Trans Tramuntana - Reportage "Urbefahrung"

Einleitung

Mittlerweile ist es 18 Jahre her, das wir diese „Ur Trans Tramuntana“ gefahren sind. 1998 haben wir diese Route das erste Mal durchgängig befahren. Viel ist passiert in der Zwischenzeit. Die Route ist auf aktuellem Stand und auf 5 Tage ausgedehnt. Mallorca ist einfach zu technisch und landschaftlich zu reizvoll als das man sich den Streß antun sollte und in 4 Tagen durch die Tramuntana „zu heißen“. Einige der beschriebenen Abschnitte können oder dürfen nicht mehr befahren werden. Dafür sind neue, ebenso eindrucksvolle Abschnitte dazu gekommen. Immer mehr Touranbieter sind erschienen und einige auch wieder gegangen. Nicht zu letzt angeregt durch meine Publikationen wie „Megatours Mallorca“ (Hallwag Verlag) dessen ersten Entwurf dummerweise einer der „Pauschalreiseveranstalter“ in die Hände bekommen hat und "Trans Tramuntana - Mallorcas längste MTB Tour" (Bruckmann). Die Folge waren „Franchise Bikestationen“ von denen die meisten wieder verschwunden sind. Übrig geblieben sind zum Glück nur ein paar wenige Bikeanbieter, die sicher auch einen guten Job machen. Sehr zum Wohl der Biker, die jedes Jahr die Insel besuchen.
Durch die teils sehr schweren technischen Abschnitte sind die MTB Strecken bzw. Tagestouren nicht so lang auf Mallorca, was immer wieder zu Unverständnis bei denjenigen führt, die die Insel noch nicht kennen. Aber auf Mallorca können 30-40 Kilometer und 500-600 Höhenmeter auch die besten Fahrer sehr fordern. Die Etappen der „neuen Trans Tramuntana“ liegen zwischen 45 und 50 Kilometern und 1200 und 2000 Höhenmetern. Bisher habe ich nach der Tour noch keinen Teilnehmer erlebt, der die Route als easy going oder gar als Vorbereitung auf die Alpen gesehen hat. Das Gegenteil ist eher der Fall. So ist die Tour auch nichts für Anfänger. Die  Teilnehmer bekommen dafür aber eine der schönsten Touren Europas unter die Räder. Abwechslungsreich wie sonst nirgendwo. Und immer den Geruch des Meeres in der Nase. Was will man mehr.

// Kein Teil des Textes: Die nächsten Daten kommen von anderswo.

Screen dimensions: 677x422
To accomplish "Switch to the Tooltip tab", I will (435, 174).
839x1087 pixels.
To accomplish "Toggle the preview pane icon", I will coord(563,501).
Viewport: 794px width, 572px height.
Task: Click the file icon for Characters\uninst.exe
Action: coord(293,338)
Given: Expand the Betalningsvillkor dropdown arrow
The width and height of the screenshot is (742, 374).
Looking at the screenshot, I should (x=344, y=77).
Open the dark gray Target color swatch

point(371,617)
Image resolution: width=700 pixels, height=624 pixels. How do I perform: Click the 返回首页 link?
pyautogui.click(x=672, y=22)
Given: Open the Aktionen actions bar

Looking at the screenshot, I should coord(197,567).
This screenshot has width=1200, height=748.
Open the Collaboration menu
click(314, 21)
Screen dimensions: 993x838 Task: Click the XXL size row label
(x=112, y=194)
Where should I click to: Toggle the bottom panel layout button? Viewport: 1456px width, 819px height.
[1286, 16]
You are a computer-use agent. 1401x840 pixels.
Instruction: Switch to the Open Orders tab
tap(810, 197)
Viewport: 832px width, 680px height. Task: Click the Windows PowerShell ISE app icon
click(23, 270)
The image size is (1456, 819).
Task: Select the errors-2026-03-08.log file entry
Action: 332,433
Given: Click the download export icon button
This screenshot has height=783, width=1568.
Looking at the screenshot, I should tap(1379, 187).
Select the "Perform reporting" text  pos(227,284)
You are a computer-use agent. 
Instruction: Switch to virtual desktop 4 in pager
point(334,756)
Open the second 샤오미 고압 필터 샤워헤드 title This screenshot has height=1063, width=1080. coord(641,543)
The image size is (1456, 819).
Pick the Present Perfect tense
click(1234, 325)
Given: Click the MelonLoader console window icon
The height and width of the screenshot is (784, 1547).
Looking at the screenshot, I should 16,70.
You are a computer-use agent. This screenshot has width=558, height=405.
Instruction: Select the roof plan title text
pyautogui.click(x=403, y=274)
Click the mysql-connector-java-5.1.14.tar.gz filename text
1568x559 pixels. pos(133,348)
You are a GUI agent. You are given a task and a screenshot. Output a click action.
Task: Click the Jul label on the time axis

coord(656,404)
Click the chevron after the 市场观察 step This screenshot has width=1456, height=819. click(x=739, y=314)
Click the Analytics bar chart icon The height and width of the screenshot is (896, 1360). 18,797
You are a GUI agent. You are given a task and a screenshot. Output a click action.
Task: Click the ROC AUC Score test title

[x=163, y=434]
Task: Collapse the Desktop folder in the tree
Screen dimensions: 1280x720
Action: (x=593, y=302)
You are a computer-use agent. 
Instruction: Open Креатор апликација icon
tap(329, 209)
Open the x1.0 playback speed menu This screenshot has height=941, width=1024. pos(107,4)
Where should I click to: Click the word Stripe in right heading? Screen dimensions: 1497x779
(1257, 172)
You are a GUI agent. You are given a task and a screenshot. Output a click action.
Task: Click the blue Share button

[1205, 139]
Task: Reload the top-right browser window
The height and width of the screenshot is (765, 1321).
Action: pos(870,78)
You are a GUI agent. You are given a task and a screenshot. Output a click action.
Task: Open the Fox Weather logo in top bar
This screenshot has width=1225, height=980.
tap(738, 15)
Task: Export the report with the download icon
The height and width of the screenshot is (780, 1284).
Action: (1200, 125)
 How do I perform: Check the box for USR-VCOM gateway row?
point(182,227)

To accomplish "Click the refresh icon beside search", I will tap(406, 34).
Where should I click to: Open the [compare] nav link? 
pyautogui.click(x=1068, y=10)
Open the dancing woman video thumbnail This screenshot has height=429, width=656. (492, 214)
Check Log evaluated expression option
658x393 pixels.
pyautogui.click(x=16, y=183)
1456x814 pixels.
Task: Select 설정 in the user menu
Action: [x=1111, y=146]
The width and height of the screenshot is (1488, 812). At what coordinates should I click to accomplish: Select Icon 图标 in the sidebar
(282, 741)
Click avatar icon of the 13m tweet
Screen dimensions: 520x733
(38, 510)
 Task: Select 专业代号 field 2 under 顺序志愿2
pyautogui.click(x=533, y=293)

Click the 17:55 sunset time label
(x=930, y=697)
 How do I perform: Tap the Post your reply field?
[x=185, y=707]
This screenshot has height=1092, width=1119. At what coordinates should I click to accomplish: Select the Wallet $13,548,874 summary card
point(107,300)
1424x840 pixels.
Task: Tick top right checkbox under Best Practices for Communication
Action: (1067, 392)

Es war einmal - anno 1998: Ur – Trans Tramuntana – Der Anfang

Reportage

Früh morgens fuhr uns Juan mit dem Minibus nach St. Elmo, unserem Startpunkt. Tags zuvor hatten wir bereits alles fertig gemacht. Unsere Rucksäcke gepackt, die Räder kontrolliert und eine letzte Probefahrt. Alles in Ordnung hatten wir befunden. Und nun gings los. Ein bißchen Aufregung war jetzt doch dabei. Was würden die folgenden vier Tage bringen. Einen Hauch von Abenteuer, das wäre schön. Aber auf Mallorca. Niemals. Oder doch ? 240 bis 260 Kilometer und zwischen 5000 und 7000 Höhenmeter je nach Streckenplanung. Alles zu schaffen. In den Alpen habe ich mit Freunden schon 5000 Höhenmeter an einem Tag gemacht. Was soll's also, die Strecke müßte gut zu schaffen sein. Und im übrigen kannte ich die gesamte Strecke schon von den Arbeiten für mein Buch. Nur in dieser Kombination und als Gebirgsdurchquerung bin ich sie noch nie gefahren. Immer nur einzelne Touren, Tagestouren mit kleinem Rucksack. Und nun 10 Kilo auf dem Rücken, und heiß. Morgens um 9 Uhr bereits 26°. Premiere also.

1. Tag
St. Elmo--Sóller
"Aller Anfang ist schwer"

Um 10 Uhr morgens sind wir endlich in St. Elmo angekommen. Wir laden die MTB's aus und verabschieden Juan, der uns noch viel Glück und Hals und Beinbruch für die Route durchs Gebirge wünscht. Ali schaut ihm mit wehmütigem Blick nach. "Mein Gott, zu was hab' ich mich da überreden lassen, wenig trainiert in den letzten Monaten, mäßige Kondition und dann diese Route", dachte Ali sich wohl als wir Juan hinterherwinkten. Es gibt kein zurück mehr, wir müssen durch.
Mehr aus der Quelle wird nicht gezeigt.